[Task details] Please give an exact copy of every line from the one holding "MPMG oferece denúncia" through the final line of the records below.

Pixel coordinate grounding data
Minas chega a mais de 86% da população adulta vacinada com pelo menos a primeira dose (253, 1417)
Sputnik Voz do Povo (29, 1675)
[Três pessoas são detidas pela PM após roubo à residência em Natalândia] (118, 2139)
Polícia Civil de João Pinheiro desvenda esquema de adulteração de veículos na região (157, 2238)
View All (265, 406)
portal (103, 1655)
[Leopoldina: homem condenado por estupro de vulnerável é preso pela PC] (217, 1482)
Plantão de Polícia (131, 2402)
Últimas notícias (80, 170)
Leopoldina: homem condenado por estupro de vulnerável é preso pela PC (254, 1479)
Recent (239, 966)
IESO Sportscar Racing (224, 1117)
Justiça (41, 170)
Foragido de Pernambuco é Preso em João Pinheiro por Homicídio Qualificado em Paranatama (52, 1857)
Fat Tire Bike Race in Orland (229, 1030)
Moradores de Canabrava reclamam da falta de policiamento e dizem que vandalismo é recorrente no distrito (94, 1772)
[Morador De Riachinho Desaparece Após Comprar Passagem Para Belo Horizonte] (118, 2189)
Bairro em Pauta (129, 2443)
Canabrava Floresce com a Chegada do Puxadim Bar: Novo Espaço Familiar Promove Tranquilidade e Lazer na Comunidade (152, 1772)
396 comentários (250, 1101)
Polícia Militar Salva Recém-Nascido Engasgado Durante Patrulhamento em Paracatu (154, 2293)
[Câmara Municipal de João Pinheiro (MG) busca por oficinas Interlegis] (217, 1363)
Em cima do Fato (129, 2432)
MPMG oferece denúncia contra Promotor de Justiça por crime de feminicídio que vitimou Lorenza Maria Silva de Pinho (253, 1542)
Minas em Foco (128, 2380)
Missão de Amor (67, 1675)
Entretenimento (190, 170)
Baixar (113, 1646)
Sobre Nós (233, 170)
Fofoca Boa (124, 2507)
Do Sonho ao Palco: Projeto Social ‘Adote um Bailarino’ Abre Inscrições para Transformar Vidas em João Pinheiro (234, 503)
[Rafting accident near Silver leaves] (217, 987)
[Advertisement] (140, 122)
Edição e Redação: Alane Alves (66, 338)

[Task output]
MPMG oferece denúncia contra Promotor de Justiça por crime de feminicídio que vitimou Lorenza Maria Silva de Pinho (253, 1542)
Minas em Foco (128, 2380)
Missão de Amor (67, 1675)
Entretenimento (190, 170)
Baixar (113, 1646)
Sobre Nós (233, 170)
Fofoca Boa (124, 2507)
Do Sonho ao Palco: Projeto Social ‘Adote um Bailarino’ Abre Inscrições para Transformar Vidas em João Pinheiro (234, 503)
[Rafting accident near Silver leaves] (217, 987)
[Advertisement] (140, 122)
Edição e Redação: Alane Alves (66, 338)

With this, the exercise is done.